Re: [PATCH] PCI: Speed up device init by parsing capabilities all at once

From: Greg KH
Date: Thu Jan 20 2022 - 01:26:21 EST


On Tue, Jan 18, 2022 at 09:16:01AM -0800, Vikash Bansal wrote:
> In the current implementation, the PCI capability list is parsed from
> the beginning to find each capability, which results in a large number
> of redundant PCI reads.
>
> Instead, we can parse the complete list just once, store it in the
> pci_dev structure, and get the offset of each capability directly from
> the pci_dev structure.
>
> This implementation improves pci devices initialization time by ~2-3% in
> case of bare metal and 7-8% in case of VM running on ESXi.

What is that in terms of "wall clock" time? % is hard to know here, and
of course it will depend on the PCI bus speed, right?

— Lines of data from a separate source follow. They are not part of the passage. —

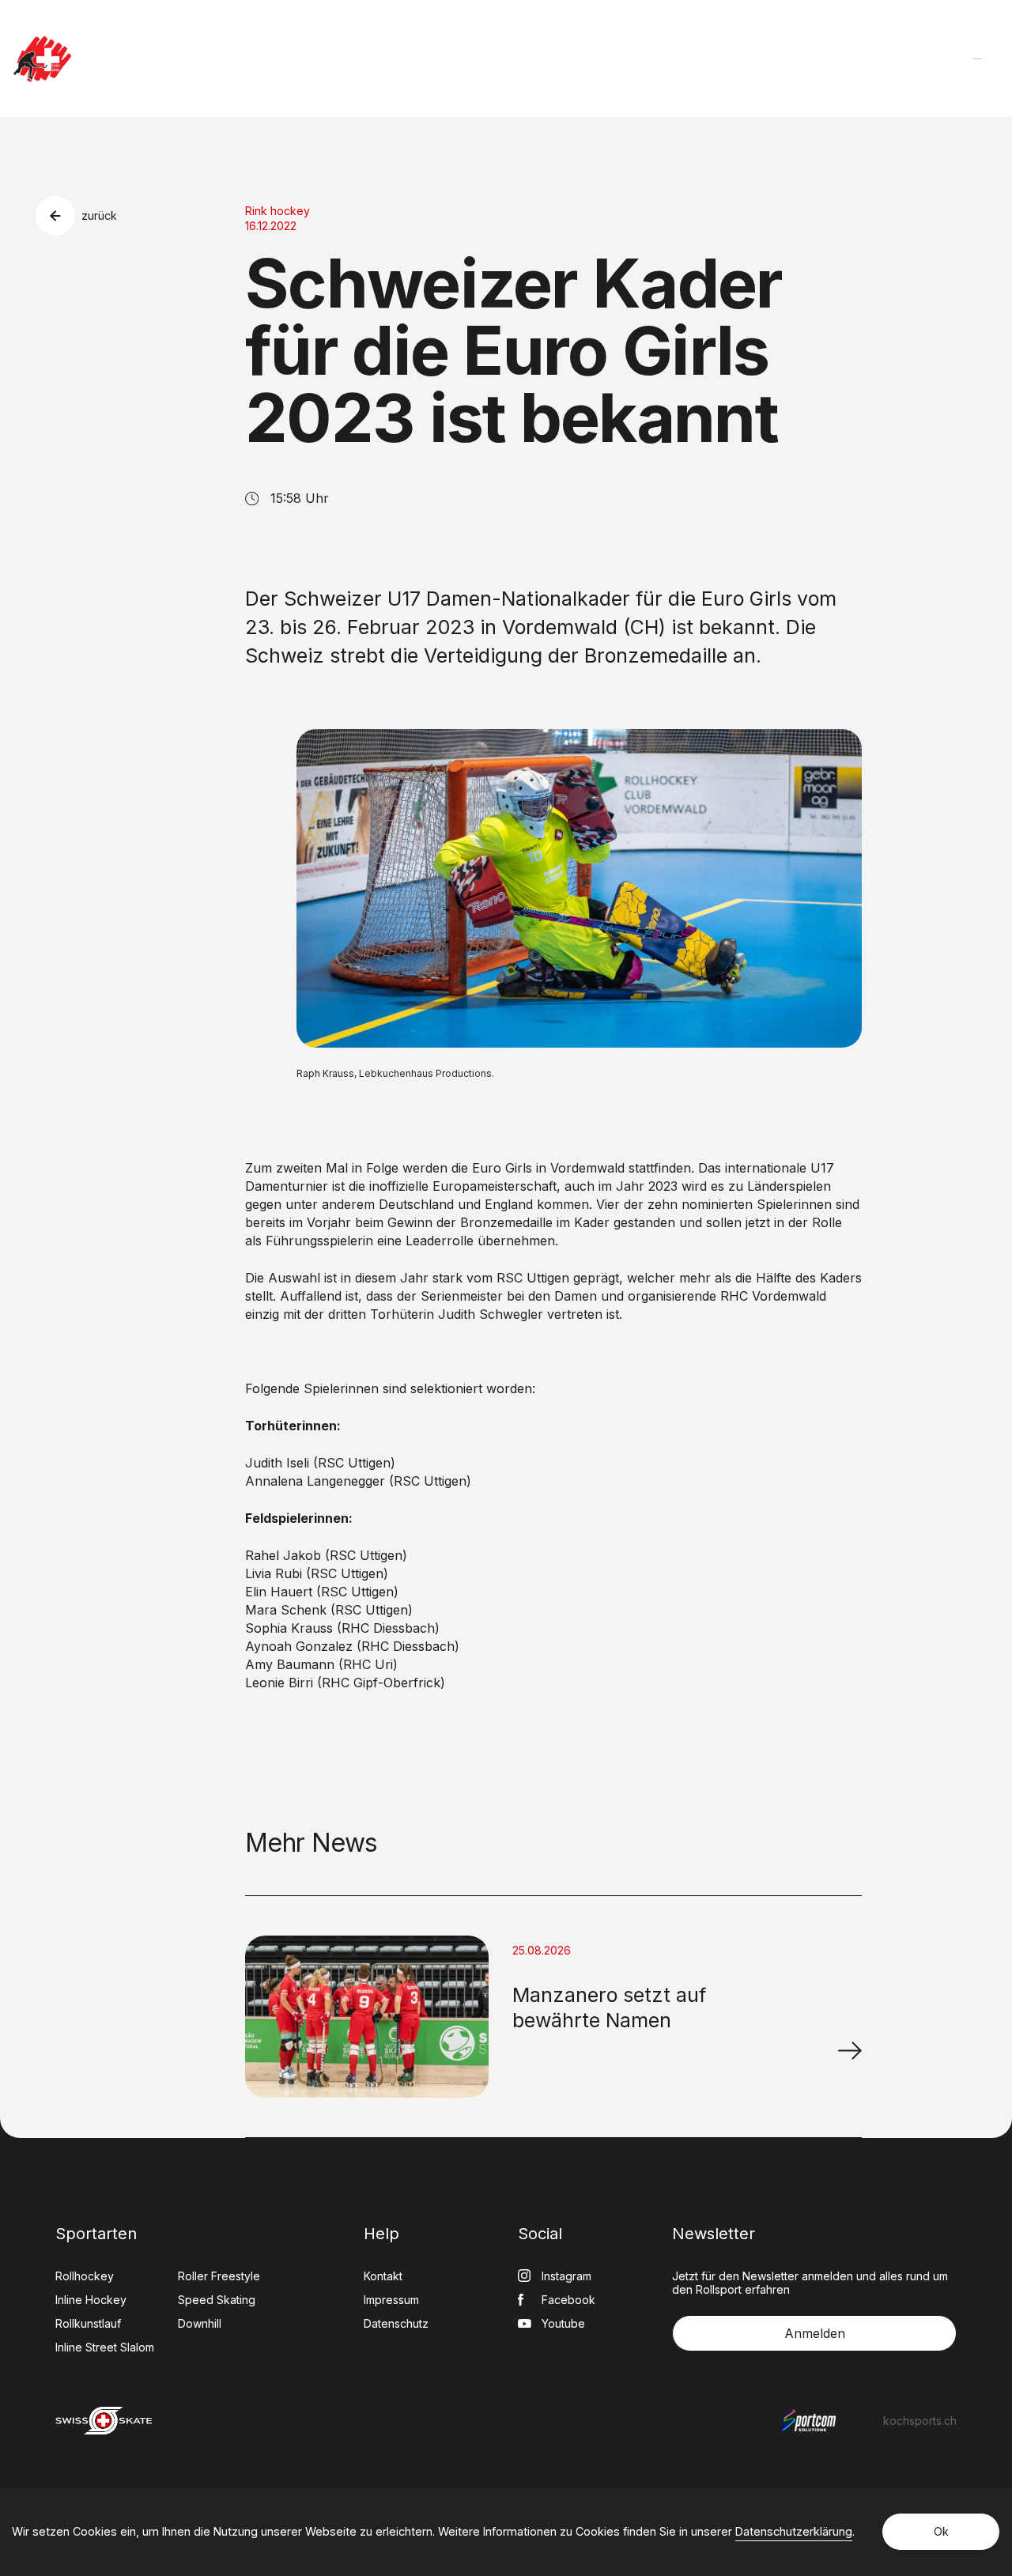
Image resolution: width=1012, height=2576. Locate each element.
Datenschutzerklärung (793, 2531)
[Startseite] (42, 59)
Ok (941, 2531)
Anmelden (814, 2333)
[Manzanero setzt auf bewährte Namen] (850, 2050)
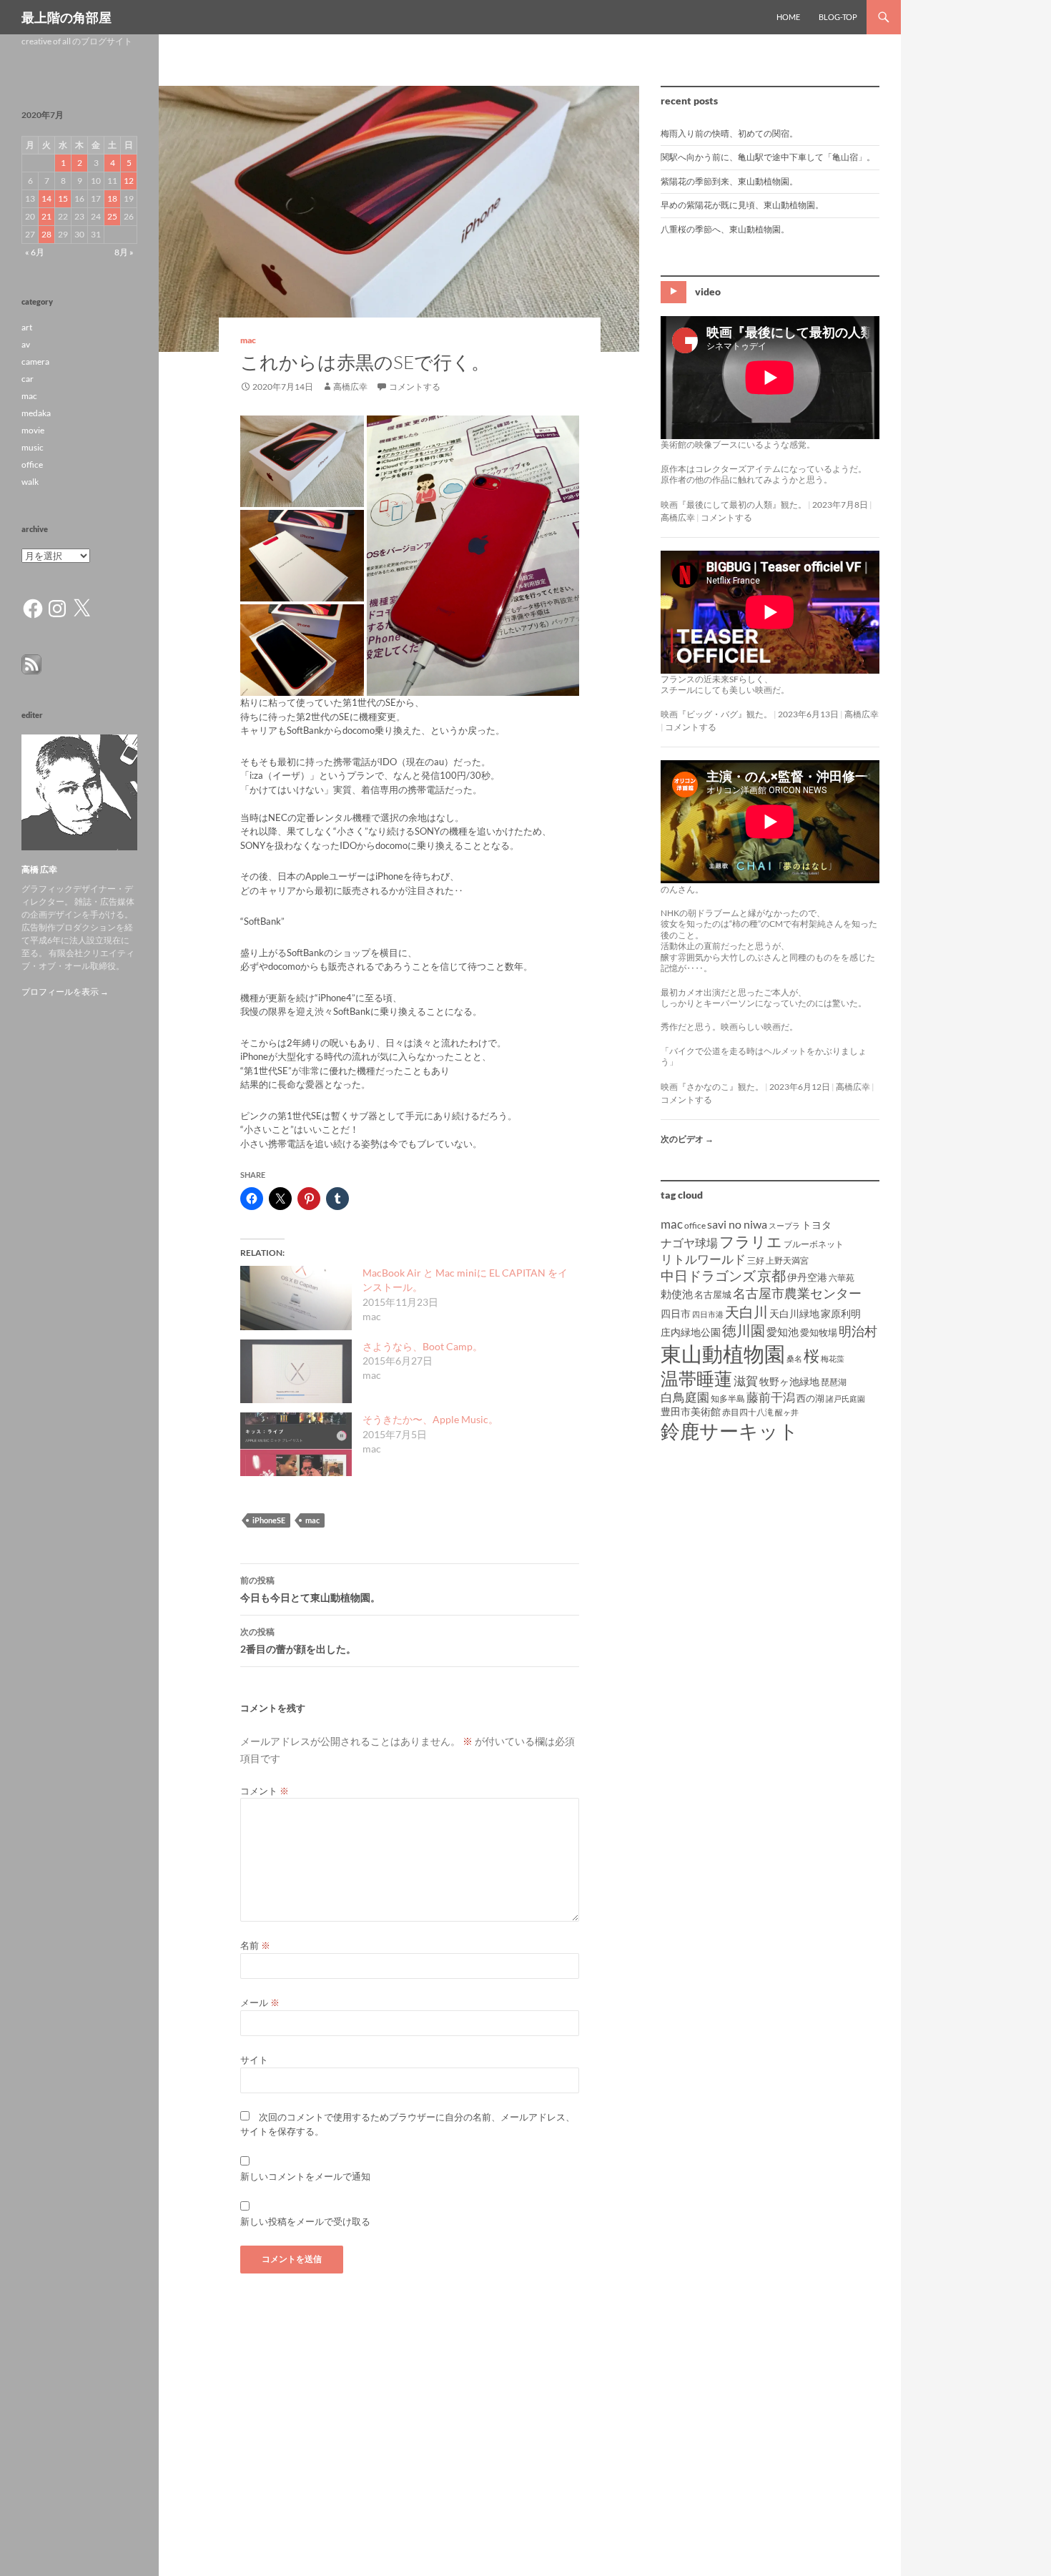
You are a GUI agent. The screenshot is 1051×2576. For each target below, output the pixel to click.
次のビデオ (687, 1139)
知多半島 (728, 1398)
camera (35, 361)
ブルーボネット (814, 1244)
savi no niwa (737, 1224)
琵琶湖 (834, 1382)
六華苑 (841, 1277)
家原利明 (841, 1313)
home (788, 16)
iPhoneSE (268, 1520)
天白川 (746, 1311)
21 (46, 216)
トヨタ (816, 1225)
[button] (302, 461)
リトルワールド (703, 1259)
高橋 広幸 (39, 869)
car (27, 378)
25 (112, 216)
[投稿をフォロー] (31, 663)
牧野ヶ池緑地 (789, 1381)
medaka (36, 413)
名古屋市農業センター (797, 1293)
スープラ (784, 1225)
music (32, 447)
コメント (264, 1790)
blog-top (838, 16)
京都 (771, 1275)
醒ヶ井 (787, 1412)
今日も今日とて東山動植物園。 (310, 1589)
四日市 (676, 1313)
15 (63, 198)
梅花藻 (832, 1358)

> It also adds a memory overhead of 20bytes (value of PCI_CAP_ID_MAX) per
> PCI device.
>
> Signed-off-by: Vikash Bansal <bvikas@xxxxxxxxxx>
> ---
> drivers/pci/pci.c | 43 ++++++++++++++++++++++++++++++++++++-------
> drivers/pci/probe.c | 5 +++++
> include/linux/pci.h | 2 ++
> 3 files changed, 43 insertions(+), 7 deletions(-)
>
> diff --git a/drivers/pci/pci.c b/drivers/pci/pci.c
> index 3d2fb394986a..8e024db30262 100644
> --- a/drivers/pci/pci.c
> +++ b/drivers/pci/pci.c
> @@ -468,6 +468,41 @@ static u8 __pci_bus_find_cap_start(struct pci_bus *bus,
> return 0;
> }
>
> +
> +/**
> + * pci_find_all_capabilities - Read all capabilities
> + * @dev: the PCI device
> + *
> + * Read all capabilities and store offsets in cap_off
> + * array in pci_dev structure.
> + */
> +void pci_find_all_capabilities(struct pci_dev *dev)
> +{
> + int ttl = PCI_FIND_CAP_TTL;
> + u16 ent;
> + u8 pos;
> + u8 id;
> +
> + pos = __pci_bus_find_cap_start(dev->bus, dev->devfn, dev->hdr_type);
> + if (!pos)
> + return;
> + pci_bus_read_config_byte(dev->bus, dev->devfn, pos, &pos);
> + while (ttl--) {
> + if (pos < 0x40)

What is this magic value of 0x40?

> + break;
> + pos &= ~3;

Why ~3?

> + pci_bus_read_config_word(dev->bus, dev->devfn, pos, &ent);
> + id = ent & 0xff;

Do you really need the & if you are truncating it?

> + if (id == 0xff)
> + break;
> +
> + /* Read first instance of capability */
> + if (!(dev->cap_off[id]))
> + dev->cap_off[id] = pos;

Shouldn't you have checked this before you read the value?

> + pos = (ent >> 8);

What about walking the list using __pci_find_next_cap() like before?
Why is this somehow the same as the old function?

> + }
> +}
> +
> /**
> * pci_find_capability - query for devices' capabilities
> * @dev: PCI device to query
> @@ -489,13 +524,7 @@ static u8 __pci_bus_find_cap_start(struct pci_bus *bus,
> */
> u8 pci_find_capability(struct pci_dev *dev, int cap)
> {
> - u8 pos;
> -
> - pos = __pci_bus_find_cap_start(dev->bus, dev->devfn, dev->hdr_type);
> - if (pos)
> - pos = __pci_find_next_cap(dev->bus, dev->devfn, pos, cap);
> -
> - return pos;
> + return dev->cap_off[cap];
> }
> EXPORT_SYMBOL(pci_find_capability);
>
> diff --git a/drivers/pci/probe.c b/drivers/pci/probe.c
> index 087d3658f75c..bacab12cedbb 100644
> --- a/drivers/pci/probe.c
> +++ b/drivers/pci/probe.c
> @@ -1839,6 +1839,11 @@ int pci_setup_device(struct pci_dev *dev)
> dev->hdr_type = hdr_type & 0x7f;
> dev->multifunction = !!(hdr_type & 0x80);
> dev->error_state = pci_channel_io_normal;
> + /*
> + * Read all capabilities and store offsets in cap_off
> + * array in pci_dev structure.
> + */

Comment is not needed if the function name is descriptive.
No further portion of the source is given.